Principle:Guardrails ai Guardrails Stream Invocation
| Knowledge Sources | |
|---|---|
| Domains | Streaming, LLM_Integration |
| Last Updated | 2026-02-14 00:00 GMT |
Overview
An invocation principle for executing Guards in streaming mode where LLM output is validated incrementally as chunks arrive.
Description
Stream Invocation transforms a standard Guard call into a generator-based streaming pipeline. When stream=True is passed to Guard.__call__, the execution path switches from Runner to StreamRunner, which: (1) calls the LLM with streaming enabled, (2) accumulates chunks, (3) validates completed segments using the validator's chunking strategy, and (4) yields ValidationOutcome objects for each validated segment.

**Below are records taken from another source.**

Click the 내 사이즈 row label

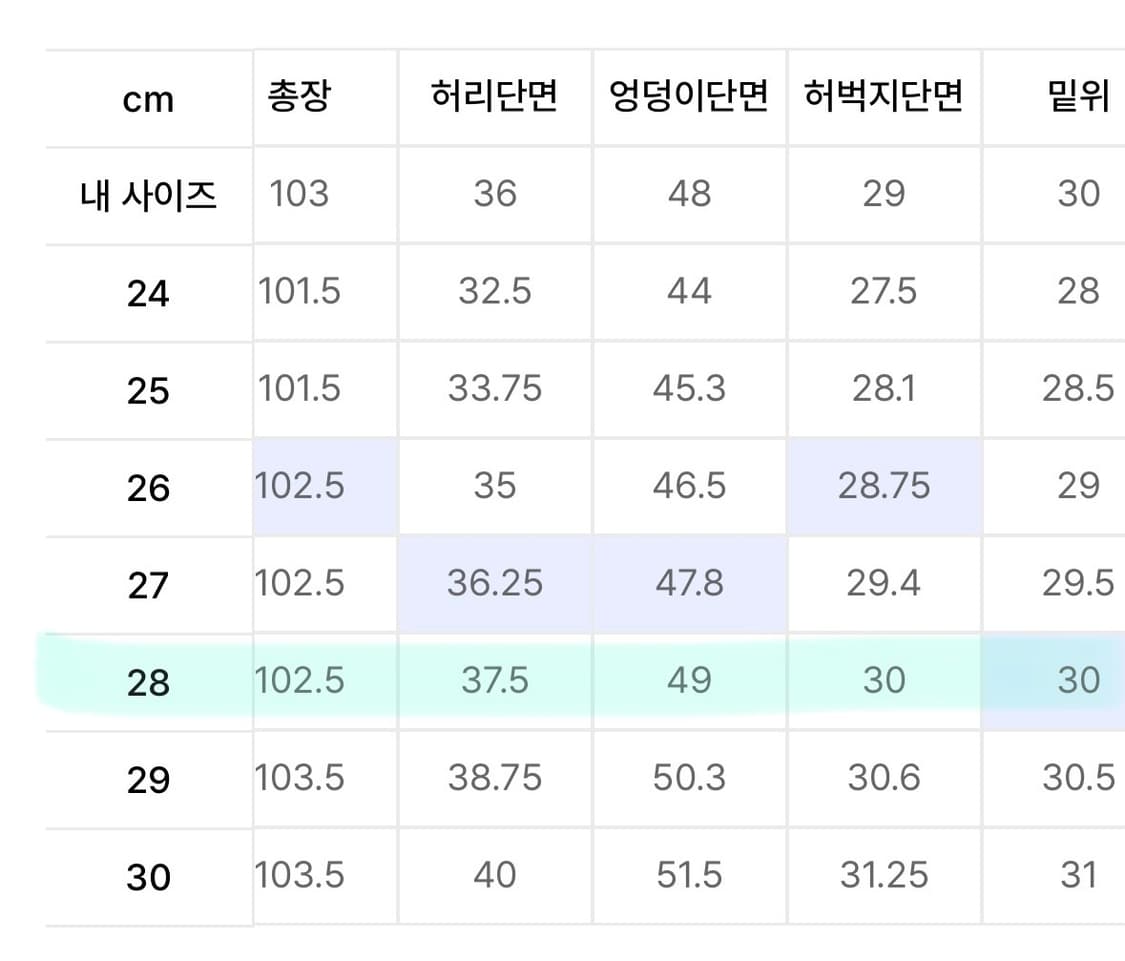(x=148, y=194)
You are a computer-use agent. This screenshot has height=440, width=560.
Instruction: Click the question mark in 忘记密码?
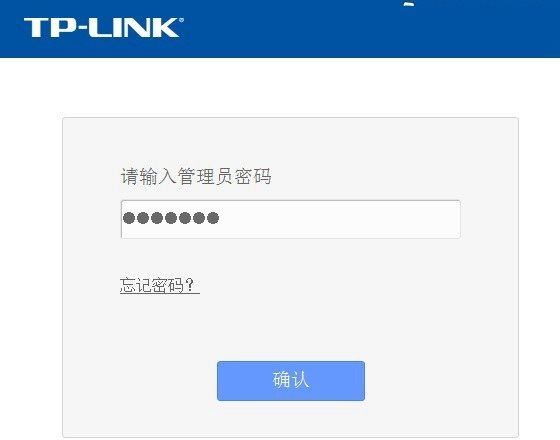[190, 285]

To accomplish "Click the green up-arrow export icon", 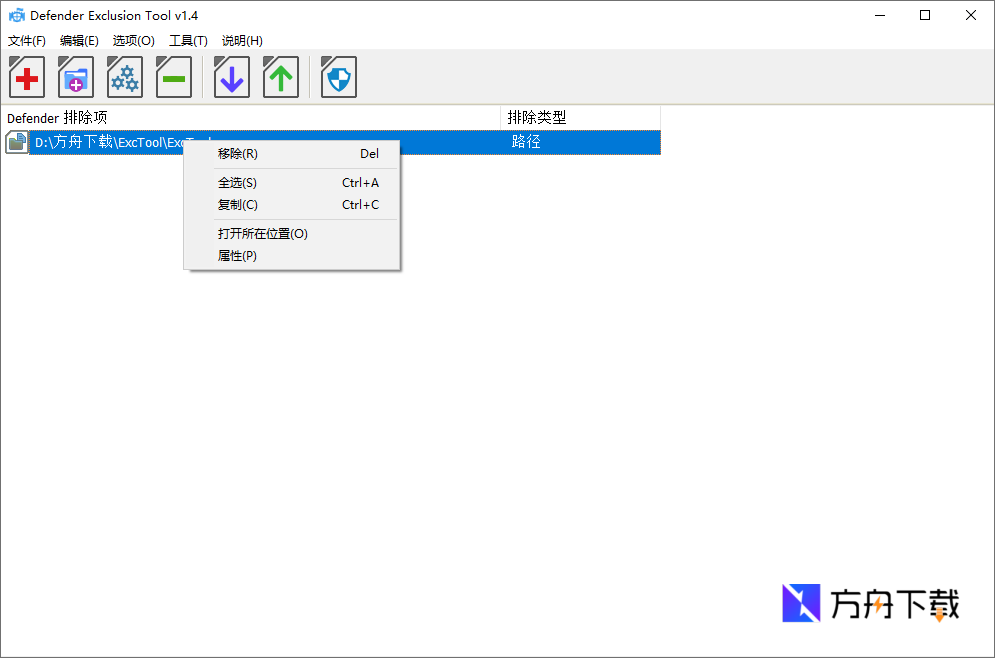I will pos(280,77).
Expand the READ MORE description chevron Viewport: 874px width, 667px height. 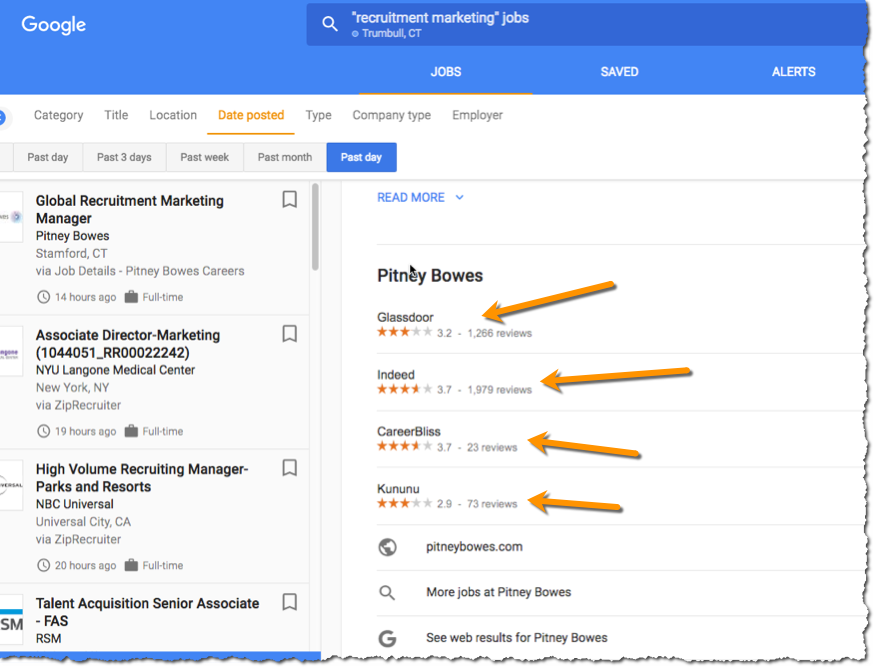pyautogui.click(x=459, y=198)
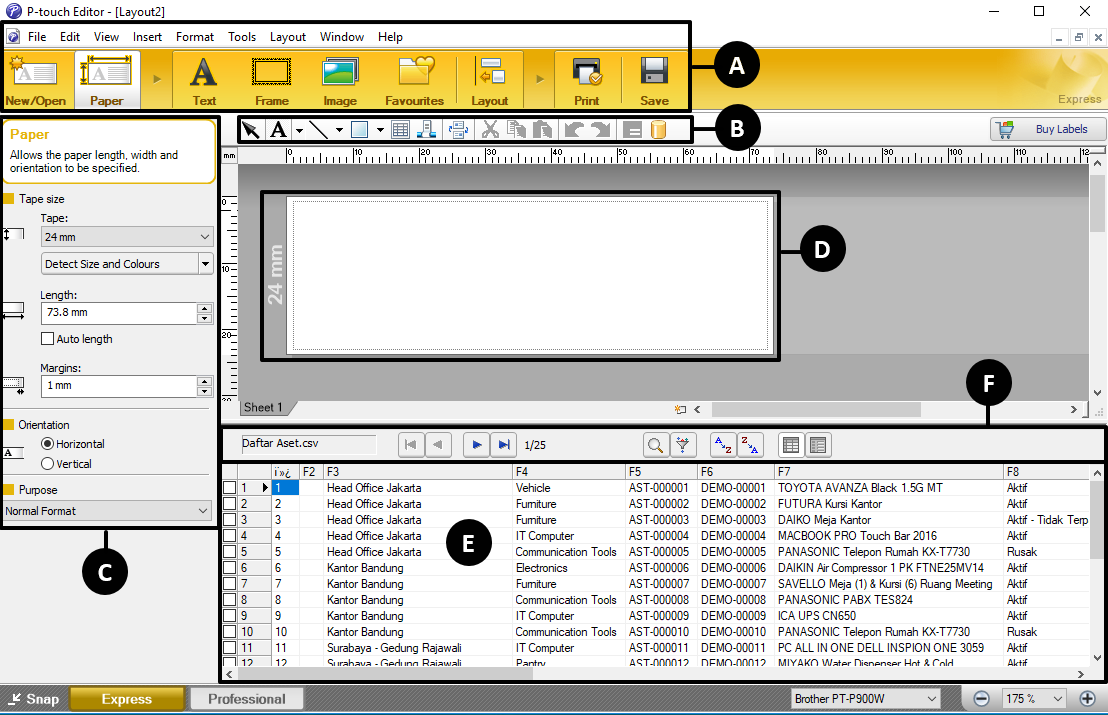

Key constraint: Re-asking is not supported in streaming mode (num_reasks must be 0), because the stream produces incremental results that cannot be "taken back."
Usage
Use this when you need real-time validation of LLM output as it streams, such as in chat interfaces where you want to display validated text progressively. Pass stream=True as a keyword argument to the Guard call.
Theoretical Basis
The streaming execution model:
# Pseudocode for stream invocation
stream = llm_call(messages, stream=True)
buffer = ""
for chunk in stream:
buffer += chunk.text
segments = chunking_function(buffer)
if segments:
validated = validate(segments[0])
buffer = segments[1] # remainder
yield ValidationOutcome(validated_output=validated)